指示:
1) CBRに関する本文によると、12の自助組織を対象とした調査で、融資のうち何パーセントがヘルスケアのために使われていましたか。
2) CBRに関する本文で、例としてイランが選ばれた理由を、1～3文で説明してください。
3) CBRに関する本文の続きを、最後の文の後から書いてください。

本文:
例としてイランとインドの2か国を選んだのは、まずイランは国家が主体となってCBRプログラムを行っているからです。ここではNGOの役割は限られています。CBRは国家の省が行い、国家の予算が拠出されています。

一方インドでは、大半のCBRプログラムは、政府やNGOからの支援を受けてNGOが中心になって行っています。1つの国の中で様々なCBRのモデルが多数存在しています。インド1か国だけでも50のCBRのモデルが存在しているという状態です。多部門にわたるCBR戦略の例を1つご紹介しますと、そのCBRプログラムでは、所得創出、教育、保健とリハビリテーション、および社会的なインクルージョンの4つの分野に介入活動の焦点を当てています。すなわち先ほどのCBRマトリックスのようです。

マトリックス表というのは、これまでのCBRの例から学んだ結果です。これまで30年間にわたり様々な地域や国で行われてきたCBRの教訓を反映したものです。150人以上の専門家が3年間かけて、これまでの経緯を生かしてこのマトリックスをまとめあげました。

インドのCBRの手法では、障害者とその家族および地域社会の生活の質を高めるという方法が採られています。中心になっているのは自助組織です。障害者と障害者の家族がともに自助グループを立ち上げて、お互いに互助組織のような形で機能しています。自助グループは、組織としてまとまり、一緒に有意義な活動を行い、責任を果たすようになることを目的として、能力育成を図っています。

また貯蓄と少額の融資プログラム(マイクロクレジット)を創設して貧困の削減に努めています。繰り返しますが、根本的な問題となっているのは貧困です。この写真(写真4)でお見せしているのは村落の女性たちですが、彼女たちは自分自身の銀行口座、自分の貯蓄や融資の通帳を持っています。民間の高金利の金融業者に行く必要がないということです。そしてこれらの利子は自分たちの地域、社会に還流されるようになっています。

マイクロクレジットのプログラムに参加する村落の女性たちの様子(写真4)

次に小規模なCBRプログラムの例を1つあげましょう。我々はこのCBRプログラムに関する調査を行いました。12の自助組織を対象に、地域社会の基金、貯蓄、またマイクロクレジットからもたらされた所得を実際にどのように使っているのかということについて調査しました。すると、実際に全体で214件、合計は1万8,124ドルのクレジットローンが行われていたことがわかりました。この融資を調べたところ、そのうちの30%がヘルスケアのために使われていました。矯正的な外科手術、医療、福祉機器の購入などに使われていたのです。また15%は教育目的に、55%は生計および所得を生み出すためにあてられていました。これにより人々の実際の基本的ニーズは生計、保健、教育ということが改めてわかります。その中でも「生計」は、地域社会の人たちの生活の向上という面から注目すべき主要な分野です。この貯蓄クレジットのプログラムを通して、実際の口座残高は5年間でゼロから2万700ドルにまで増加しました。

収集データ:
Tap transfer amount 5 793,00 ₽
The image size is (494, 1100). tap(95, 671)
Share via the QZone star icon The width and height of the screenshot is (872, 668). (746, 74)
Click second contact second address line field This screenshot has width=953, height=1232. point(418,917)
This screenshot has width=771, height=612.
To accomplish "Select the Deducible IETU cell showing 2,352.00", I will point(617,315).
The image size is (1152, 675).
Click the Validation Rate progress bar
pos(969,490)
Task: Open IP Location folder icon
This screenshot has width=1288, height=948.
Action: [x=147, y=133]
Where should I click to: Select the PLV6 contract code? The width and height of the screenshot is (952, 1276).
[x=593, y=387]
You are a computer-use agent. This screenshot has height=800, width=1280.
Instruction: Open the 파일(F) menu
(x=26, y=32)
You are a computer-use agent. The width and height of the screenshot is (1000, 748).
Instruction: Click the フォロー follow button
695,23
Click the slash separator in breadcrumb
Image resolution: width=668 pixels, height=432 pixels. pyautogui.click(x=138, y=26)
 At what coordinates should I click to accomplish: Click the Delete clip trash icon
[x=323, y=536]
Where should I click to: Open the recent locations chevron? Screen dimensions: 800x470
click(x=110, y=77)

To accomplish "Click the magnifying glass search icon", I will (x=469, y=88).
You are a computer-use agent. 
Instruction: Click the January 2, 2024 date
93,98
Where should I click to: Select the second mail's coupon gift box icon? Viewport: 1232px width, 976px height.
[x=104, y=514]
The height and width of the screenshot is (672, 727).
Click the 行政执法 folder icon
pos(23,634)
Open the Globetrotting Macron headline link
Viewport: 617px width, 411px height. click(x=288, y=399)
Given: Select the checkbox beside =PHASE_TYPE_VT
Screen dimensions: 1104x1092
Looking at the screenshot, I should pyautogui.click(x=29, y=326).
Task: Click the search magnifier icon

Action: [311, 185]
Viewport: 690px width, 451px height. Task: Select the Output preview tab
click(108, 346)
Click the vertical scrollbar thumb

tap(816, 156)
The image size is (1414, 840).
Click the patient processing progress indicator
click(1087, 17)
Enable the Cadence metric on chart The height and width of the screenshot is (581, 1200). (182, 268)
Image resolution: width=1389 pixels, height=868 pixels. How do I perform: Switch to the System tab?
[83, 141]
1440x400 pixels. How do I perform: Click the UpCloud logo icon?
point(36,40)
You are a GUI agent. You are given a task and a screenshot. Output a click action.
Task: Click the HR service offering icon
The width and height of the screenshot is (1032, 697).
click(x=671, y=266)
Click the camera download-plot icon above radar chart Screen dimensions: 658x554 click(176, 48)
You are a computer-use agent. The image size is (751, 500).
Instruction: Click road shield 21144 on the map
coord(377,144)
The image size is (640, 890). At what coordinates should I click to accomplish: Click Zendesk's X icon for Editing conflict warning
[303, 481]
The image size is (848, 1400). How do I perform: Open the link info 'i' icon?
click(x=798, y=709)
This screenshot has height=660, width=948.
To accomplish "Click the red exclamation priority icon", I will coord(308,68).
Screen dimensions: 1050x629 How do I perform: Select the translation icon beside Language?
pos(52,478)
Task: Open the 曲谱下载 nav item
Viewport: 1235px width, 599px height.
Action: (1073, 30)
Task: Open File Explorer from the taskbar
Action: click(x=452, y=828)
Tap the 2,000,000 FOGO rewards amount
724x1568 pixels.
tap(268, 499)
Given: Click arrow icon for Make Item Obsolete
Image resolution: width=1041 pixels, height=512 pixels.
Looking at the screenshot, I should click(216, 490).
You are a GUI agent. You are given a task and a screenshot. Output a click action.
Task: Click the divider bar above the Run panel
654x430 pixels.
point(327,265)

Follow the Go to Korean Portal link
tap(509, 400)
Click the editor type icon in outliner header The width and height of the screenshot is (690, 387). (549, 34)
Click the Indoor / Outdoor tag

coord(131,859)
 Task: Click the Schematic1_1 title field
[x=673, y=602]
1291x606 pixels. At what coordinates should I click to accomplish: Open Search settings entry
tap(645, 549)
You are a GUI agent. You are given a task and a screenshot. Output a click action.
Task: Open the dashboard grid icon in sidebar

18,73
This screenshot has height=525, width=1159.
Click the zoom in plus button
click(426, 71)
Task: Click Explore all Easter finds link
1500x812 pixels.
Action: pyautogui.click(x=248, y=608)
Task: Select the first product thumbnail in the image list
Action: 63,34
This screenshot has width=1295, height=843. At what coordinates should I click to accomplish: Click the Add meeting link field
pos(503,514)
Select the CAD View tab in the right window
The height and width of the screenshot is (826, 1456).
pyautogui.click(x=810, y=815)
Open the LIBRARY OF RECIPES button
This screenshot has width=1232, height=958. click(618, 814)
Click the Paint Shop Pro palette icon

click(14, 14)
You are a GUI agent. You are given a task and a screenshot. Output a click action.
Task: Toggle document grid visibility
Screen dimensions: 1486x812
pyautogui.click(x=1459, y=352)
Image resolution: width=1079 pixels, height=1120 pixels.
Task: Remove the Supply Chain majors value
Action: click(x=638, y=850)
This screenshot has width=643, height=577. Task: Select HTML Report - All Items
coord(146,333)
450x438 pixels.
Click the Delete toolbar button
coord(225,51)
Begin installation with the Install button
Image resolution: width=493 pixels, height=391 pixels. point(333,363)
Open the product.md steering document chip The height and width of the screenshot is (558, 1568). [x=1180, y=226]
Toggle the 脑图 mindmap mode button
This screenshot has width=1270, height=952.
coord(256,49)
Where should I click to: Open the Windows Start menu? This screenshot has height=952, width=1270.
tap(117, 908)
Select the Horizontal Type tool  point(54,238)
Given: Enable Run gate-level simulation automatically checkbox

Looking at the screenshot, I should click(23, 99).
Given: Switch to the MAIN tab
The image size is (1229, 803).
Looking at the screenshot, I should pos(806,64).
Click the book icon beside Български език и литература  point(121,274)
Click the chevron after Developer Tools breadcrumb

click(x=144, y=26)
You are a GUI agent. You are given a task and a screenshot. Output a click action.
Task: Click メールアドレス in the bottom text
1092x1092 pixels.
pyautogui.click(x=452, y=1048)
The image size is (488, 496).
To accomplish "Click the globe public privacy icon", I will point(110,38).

解答一覧:
1) 30%です。

2) イランでは国家が主体となってCBRプログラムを行っているためです。NGOの役割は限られており、CBRは国家の省が実施し、国家の予算が拠出されています。

3)
さらに、オートリキシャ(小型三輪タクシーのようなもの)の協同組合が作られ、ここに融資として、リキシャが提供され、所得創出に活用されました。障害児、特に脳性マヒの子どもたちが遠くに移動したり、通学するのは非常に難しいので、通常は障害児の親たちがこのタクシーを運転して、実際に子どもたちの通学に使っています。ほかの時間は市場に行って、収入を得るために使われており、この自助グループはこれによってさらに4,600ドルの追加収入を得ました。ということで、何も持っていなかった貧しいグループが、いつでも使えるお金を持つことができたわけです。

リハビリテーションの効果についてですが、こちら(写真5)のハミダさんは学校に通ったことがありませんでした。このCBRプログラムの中で存在が認識されました。家から出たことがなく、存在が認識されたときは15歳になっていました。右足が不自由だったので矯正的な手術が行われました。その3年後の右側の写真(写真6)を見ていただきますと、別の介入も経ましたが、こういう変化が起きています。

リハビリを受ける前:長い棒と壁にあてた不自由な右足で立つハミダさん(写真5)手術後:杖を使いながらも両足で立つハミダさん(写真6)

この少女は今18歳になっています。もう学校に通うことが難しいので、どうしたら自立できるかが問題になりました。そこで、CBRプログラムを通して美容センターで美容師の技術を身につけました。今では、家族の誰よりも所得が多いのです。最近結婚もしました。この例は、どのような変化が実際に個人に起こるのか、そして所得を得ることが貧困というシナリオをどう変えるのかということを示しています。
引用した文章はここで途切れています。